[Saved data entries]

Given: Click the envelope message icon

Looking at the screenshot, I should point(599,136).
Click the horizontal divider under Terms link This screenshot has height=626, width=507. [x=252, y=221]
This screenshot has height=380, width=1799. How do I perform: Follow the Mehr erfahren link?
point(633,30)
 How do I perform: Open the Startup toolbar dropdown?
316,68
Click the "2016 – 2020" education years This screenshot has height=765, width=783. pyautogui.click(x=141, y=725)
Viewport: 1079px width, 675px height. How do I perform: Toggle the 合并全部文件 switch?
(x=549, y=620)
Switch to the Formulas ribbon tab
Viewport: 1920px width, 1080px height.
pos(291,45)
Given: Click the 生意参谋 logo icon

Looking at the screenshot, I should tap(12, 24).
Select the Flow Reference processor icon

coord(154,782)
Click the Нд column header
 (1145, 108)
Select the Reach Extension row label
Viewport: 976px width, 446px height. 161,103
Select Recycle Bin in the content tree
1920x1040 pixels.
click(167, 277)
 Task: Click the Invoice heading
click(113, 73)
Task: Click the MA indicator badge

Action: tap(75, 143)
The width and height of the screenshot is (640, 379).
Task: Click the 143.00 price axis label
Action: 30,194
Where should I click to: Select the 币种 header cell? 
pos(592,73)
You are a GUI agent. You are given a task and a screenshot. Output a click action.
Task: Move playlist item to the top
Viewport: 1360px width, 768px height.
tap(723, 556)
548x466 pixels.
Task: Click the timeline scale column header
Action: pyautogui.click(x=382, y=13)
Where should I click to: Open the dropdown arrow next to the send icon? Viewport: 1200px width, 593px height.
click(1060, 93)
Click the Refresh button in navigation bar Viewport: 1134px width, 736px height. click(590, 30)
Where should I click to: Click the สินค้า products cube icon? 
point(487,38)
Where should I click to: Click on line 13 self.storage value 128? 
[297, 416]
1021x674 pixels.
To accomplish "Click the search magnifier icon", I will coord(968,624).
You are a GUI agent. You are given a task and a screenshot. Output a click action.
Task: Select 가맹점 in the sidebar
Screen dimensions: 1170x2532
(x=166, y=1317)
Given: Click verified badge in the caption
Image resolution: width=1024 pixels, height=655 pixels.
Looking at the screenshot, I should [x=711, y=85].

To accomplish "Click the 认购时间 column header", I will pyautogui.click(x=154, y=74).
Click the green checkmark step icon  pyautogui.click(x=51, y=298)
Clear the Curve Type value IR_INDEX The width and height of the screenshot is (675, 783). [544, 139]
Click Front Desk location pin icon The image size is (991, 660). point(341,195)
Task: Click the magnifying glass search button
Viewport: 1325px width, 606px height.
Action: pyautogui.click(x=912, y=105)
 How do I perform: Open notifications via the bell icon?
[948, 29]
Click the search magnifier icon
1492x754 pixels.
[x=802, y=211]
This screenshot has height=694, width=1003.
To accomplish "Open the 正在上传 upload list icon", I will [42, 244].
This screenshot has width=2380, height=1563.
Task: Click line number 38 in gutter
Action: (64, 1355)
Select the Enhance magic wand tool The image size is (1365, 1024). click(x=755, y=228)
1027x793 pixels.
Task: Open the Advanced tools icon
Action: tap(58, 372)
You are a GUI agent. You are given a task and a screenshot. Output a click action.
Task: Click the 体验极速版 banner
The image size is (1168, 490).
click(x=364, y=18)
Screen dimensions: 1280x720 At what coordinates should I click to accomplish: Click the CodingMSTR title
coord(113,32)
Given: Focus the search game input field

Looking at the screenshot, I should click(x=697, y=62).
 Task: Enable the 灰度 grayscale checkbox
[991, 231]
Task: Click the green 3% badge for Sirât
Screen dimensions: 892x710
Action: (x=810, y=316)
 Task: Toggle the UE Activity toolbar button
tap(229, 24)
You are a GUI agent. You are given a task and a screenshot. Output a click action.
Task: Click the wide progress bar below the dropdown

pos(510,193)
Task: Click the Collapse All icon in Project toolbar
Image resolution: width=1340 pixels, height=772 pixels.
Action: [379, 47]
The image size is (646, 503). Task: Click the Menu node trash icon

### REQUIRED ACTION
When the entries above show the word "green" in a line, copy that line out.

### ANSWER BELOW
Click the green checkmark step icon  pyautogui.click(x=51, y=298)
Task: Click the green 3% badge for Sirât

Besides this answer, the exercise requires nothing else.